Problem
Starting with the line that contains "At what coordinates", return every line through the end of the listing below exactly as written. Omit the pictures.

Supplied records
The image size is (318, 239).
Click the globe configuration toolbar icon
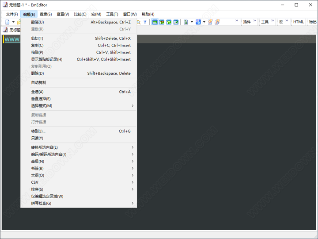pos(198,22)
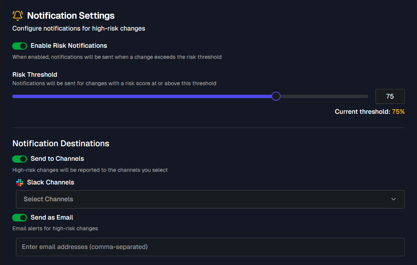The height and width of the screenshot is (265, 417).
Task: Click the email alerts description text
Action: (55, 228)
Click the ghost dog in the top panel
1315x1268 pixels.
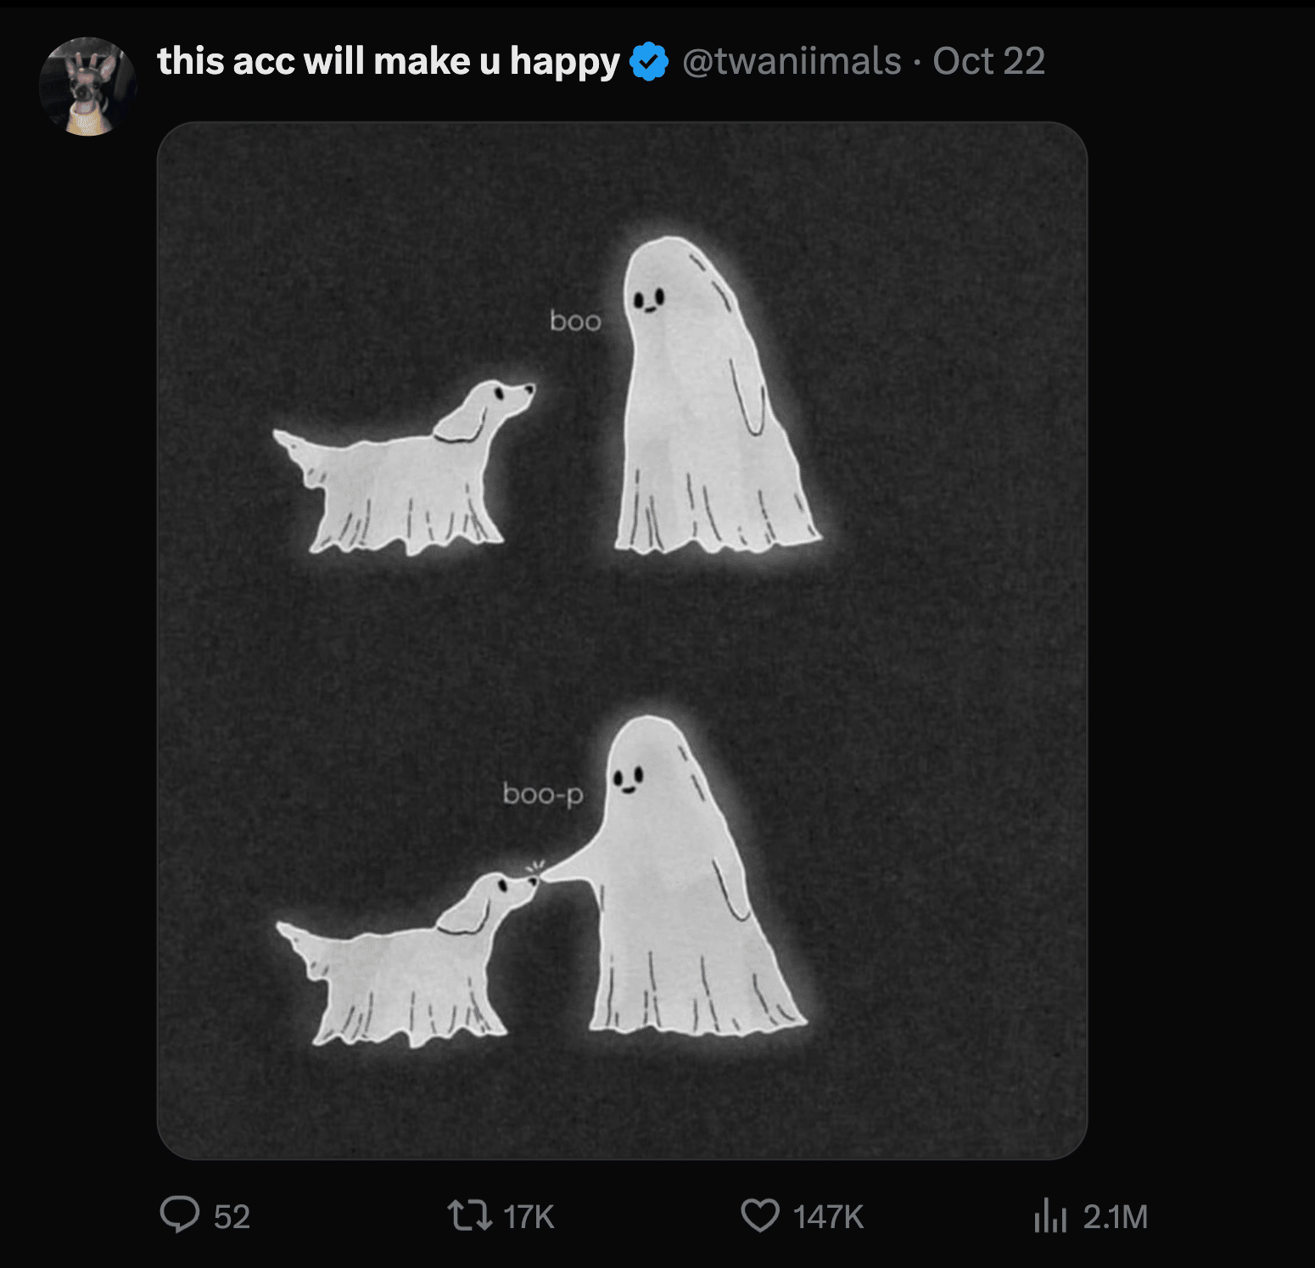click(407, 475)
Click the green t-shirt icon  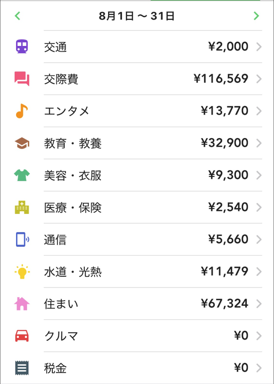[x=22, y=175]
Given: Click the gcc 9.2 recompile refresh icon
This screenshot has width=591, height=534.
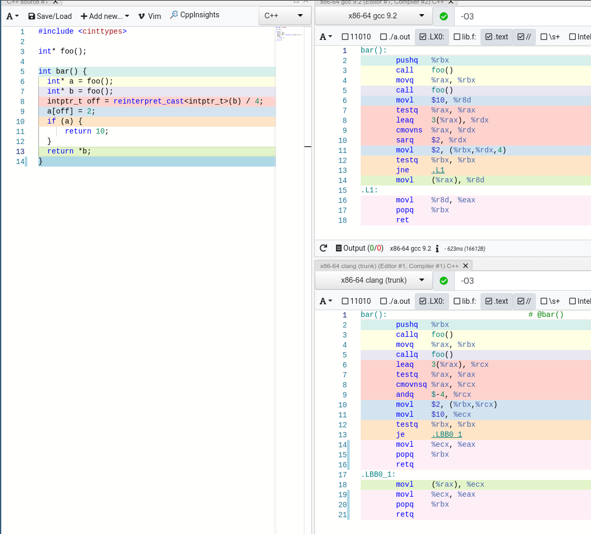Looking at the screenshot, I should tap(323, 248).
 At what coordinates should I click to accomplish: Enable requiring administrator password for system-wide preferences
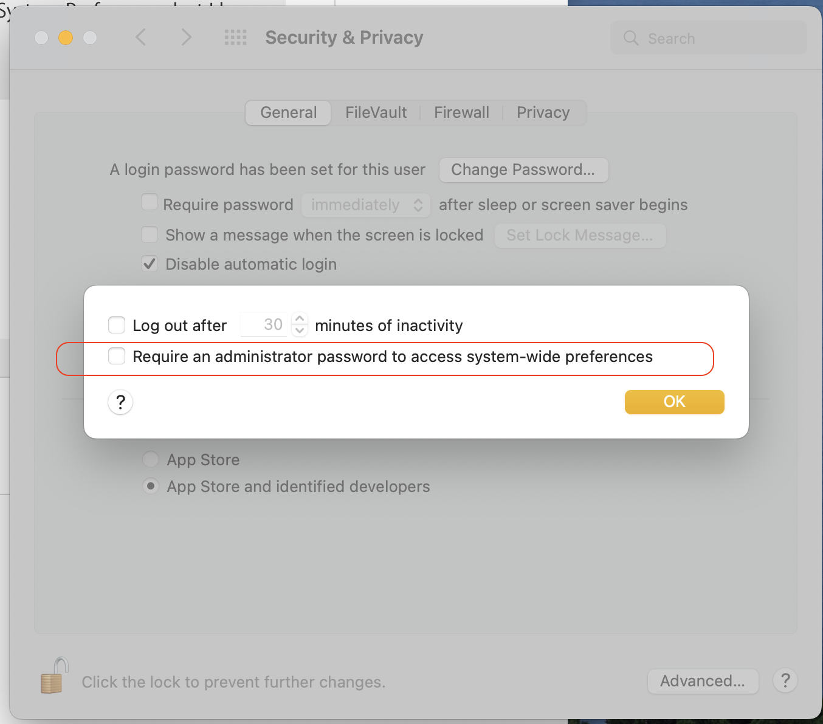[x=117, y=357]
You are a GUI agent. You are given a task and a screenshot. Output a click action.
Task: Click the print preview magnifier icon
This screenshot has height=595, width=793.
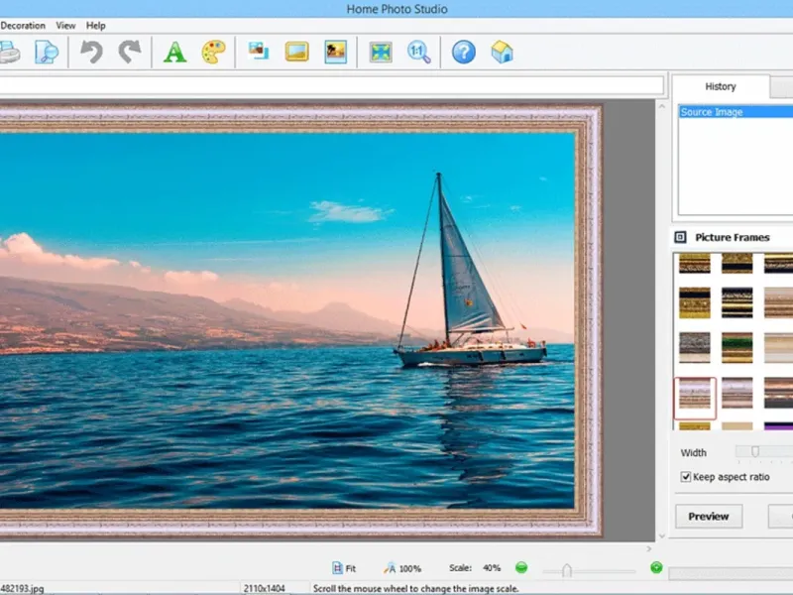[47, 52]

Expected output
 At what coordinates should I click to accomplish: Enable requiring administrator password for system-wide preferences
[x=117, y=357]
You are a GUI agent. You are given a task and a screenshot. Output a click action.
Task: Click the print preview magnifier icon
This screenshot has height=595, width=793.
[47, 52]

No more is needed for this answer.